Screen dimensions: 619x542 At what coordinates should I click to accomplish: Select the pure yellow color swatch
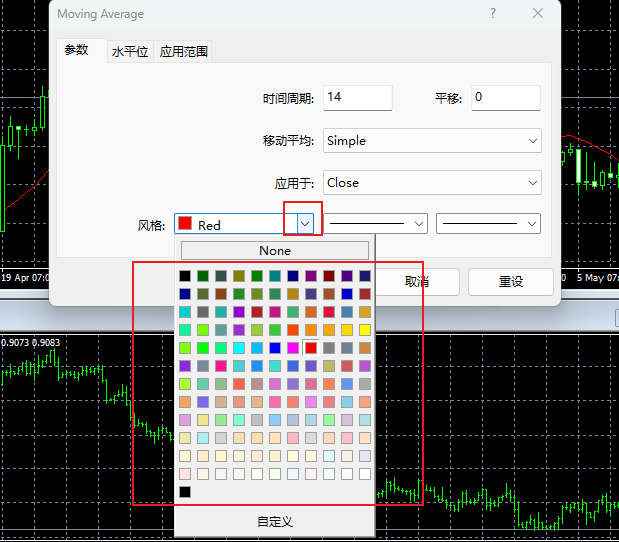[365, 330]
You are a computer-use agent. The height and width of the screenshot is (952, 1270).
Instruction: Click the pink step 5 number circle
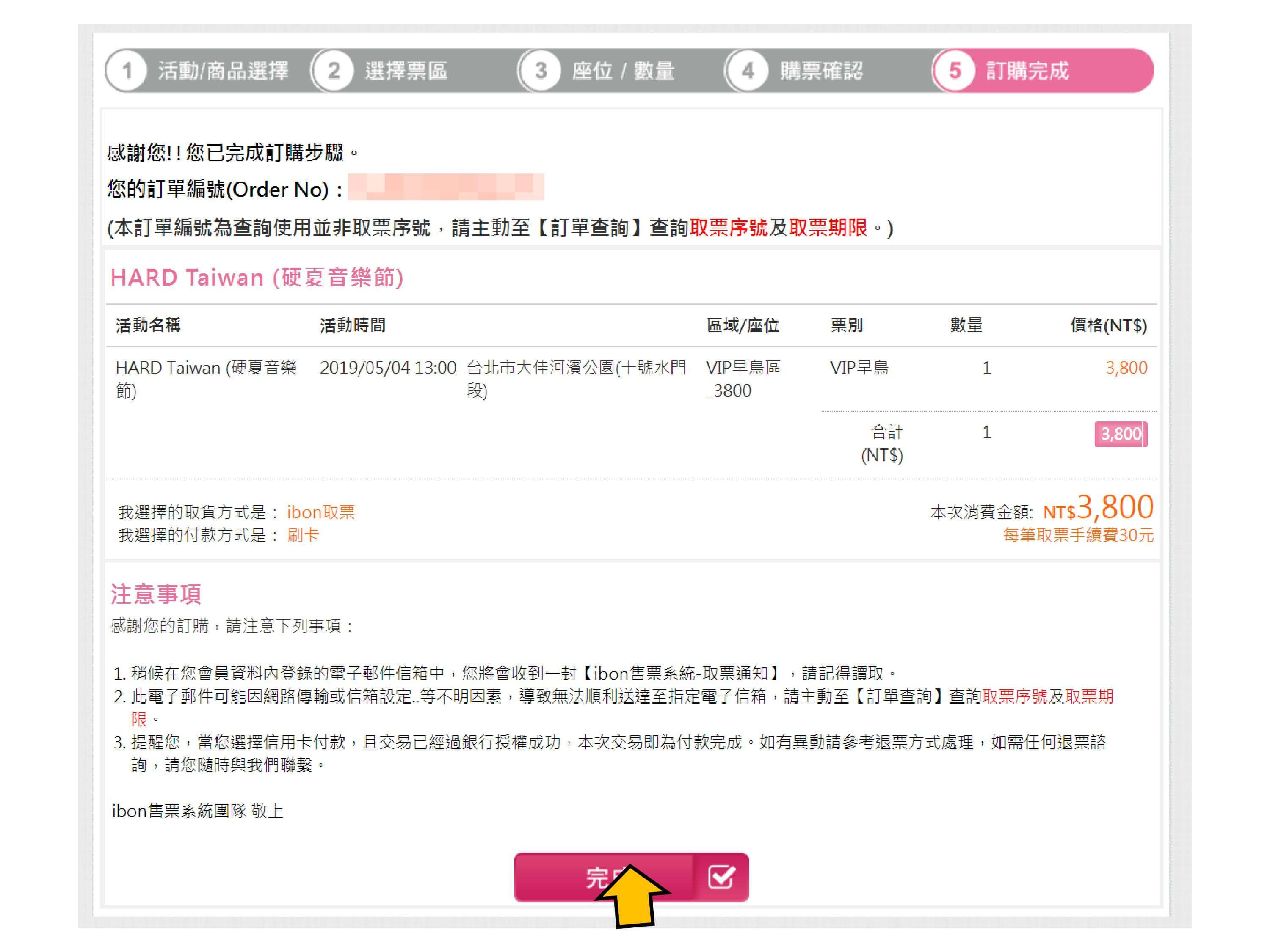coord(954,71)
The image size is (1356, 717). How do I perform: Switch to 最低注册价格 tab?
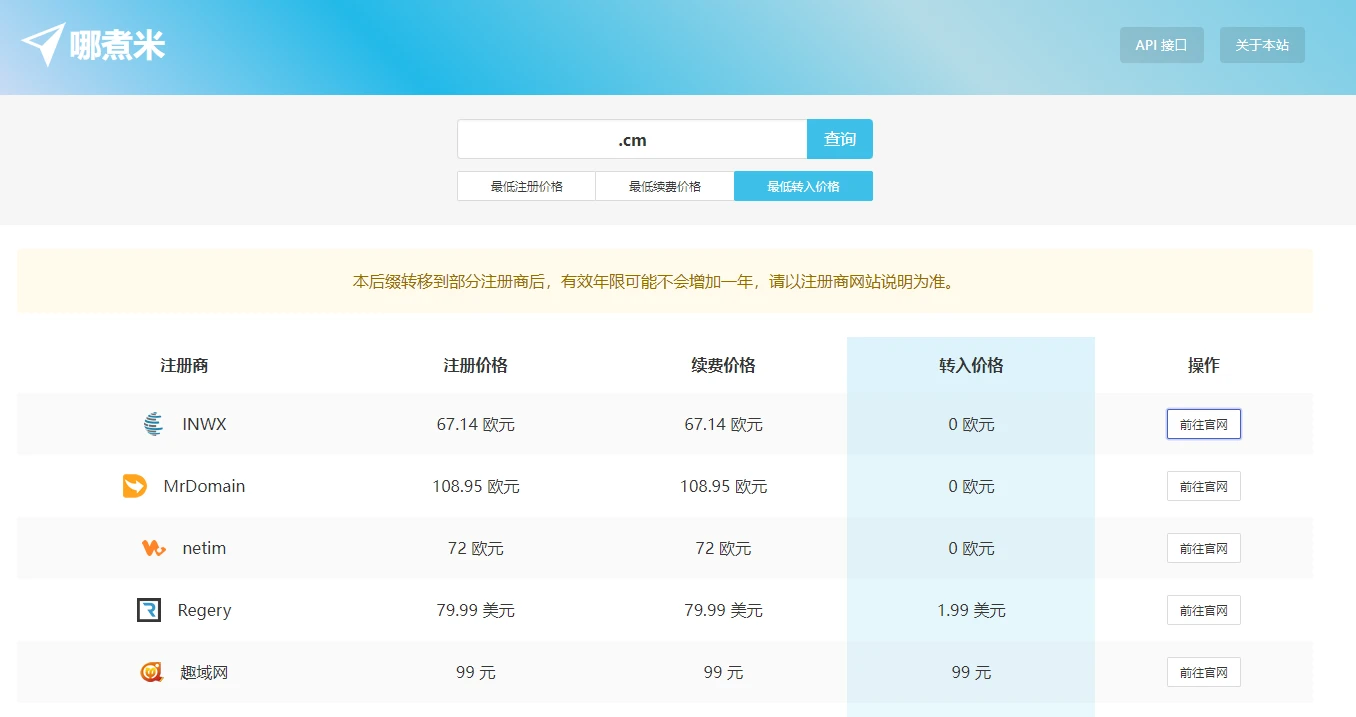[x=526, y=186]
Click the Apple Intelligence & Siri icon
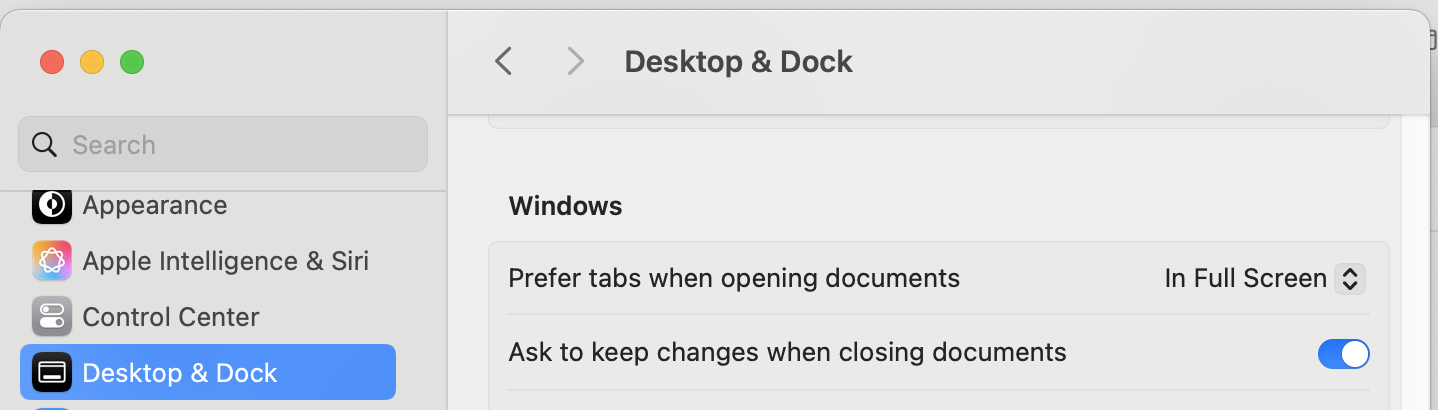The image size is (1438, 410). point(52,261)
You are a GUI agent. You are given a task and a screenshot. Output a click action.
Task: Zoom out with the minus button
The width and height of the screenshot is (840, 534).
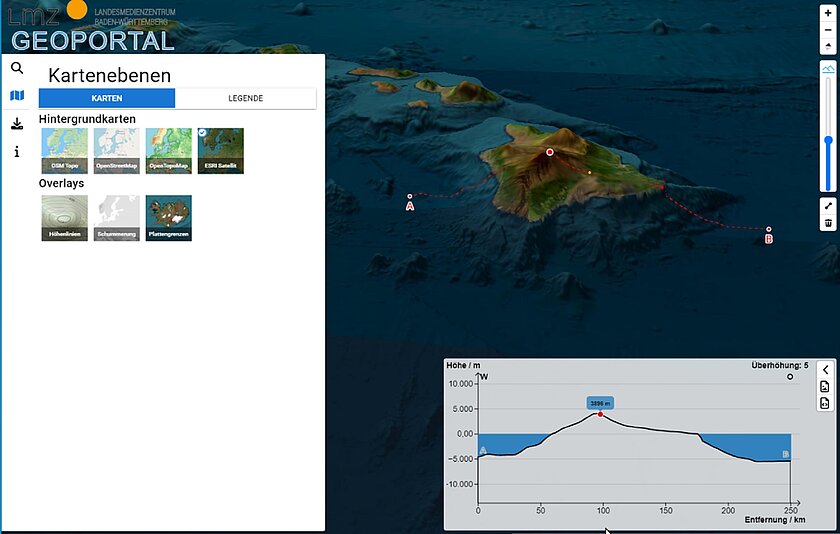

▬▬▬▬▬▬

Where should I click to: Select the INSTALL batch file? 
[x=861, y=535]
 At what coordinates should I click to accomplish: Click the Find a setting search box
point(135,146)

▬▬▬▬▬▬

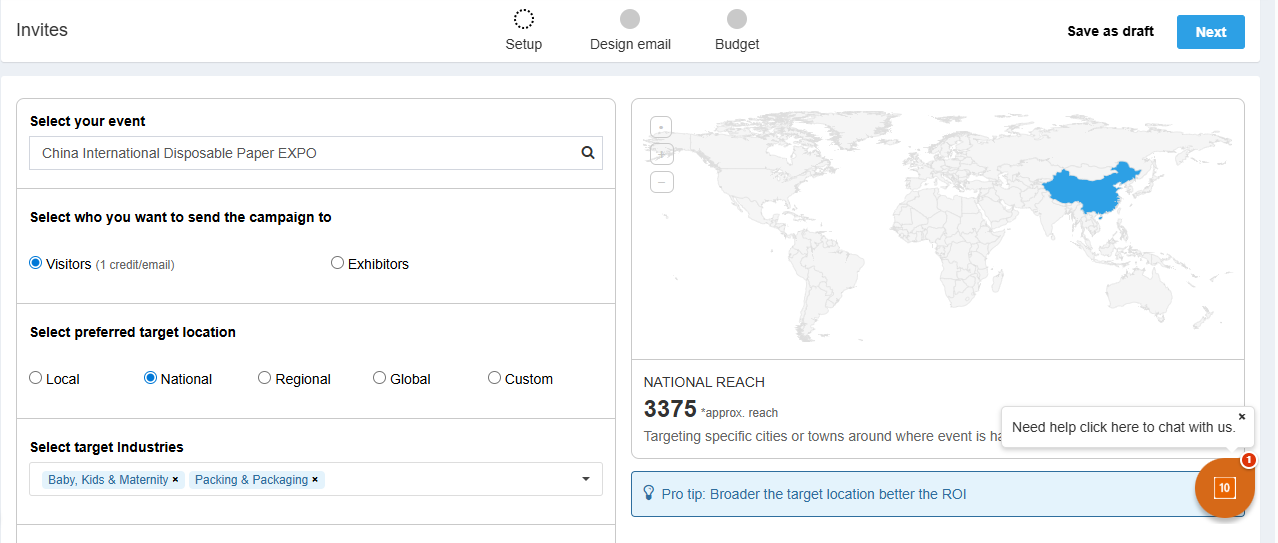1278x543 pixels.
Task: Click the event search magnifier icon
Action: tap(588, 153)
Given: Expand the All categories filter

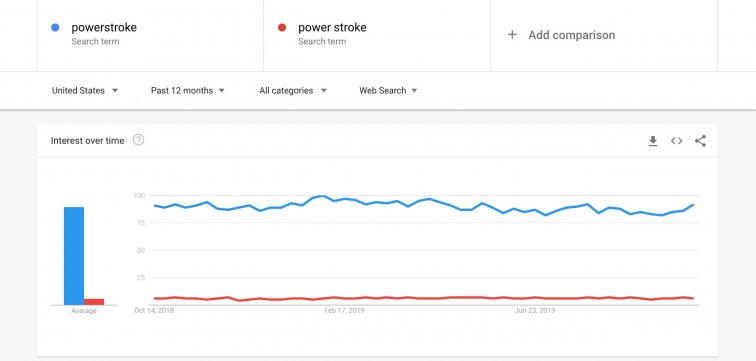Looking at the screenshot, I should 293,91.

▬▬▬▬▬▬

Please reproduce the stretch of the listing from the line containing "Click the Apple Intelligence & Siri icon" through the line containing "The width and", both lines included. Leave the pictures out of your answer.

§ **OUTPUT OF THE TASK**
Click the Apple Intelligence & Siri icon
The image size is (1438, 410). point(52,261)
You are a GUI agent. You are given a task and a screenshot. Output a click action.
Task: Zoom out with the minus button
The width and height of the screenshot is (840, 534).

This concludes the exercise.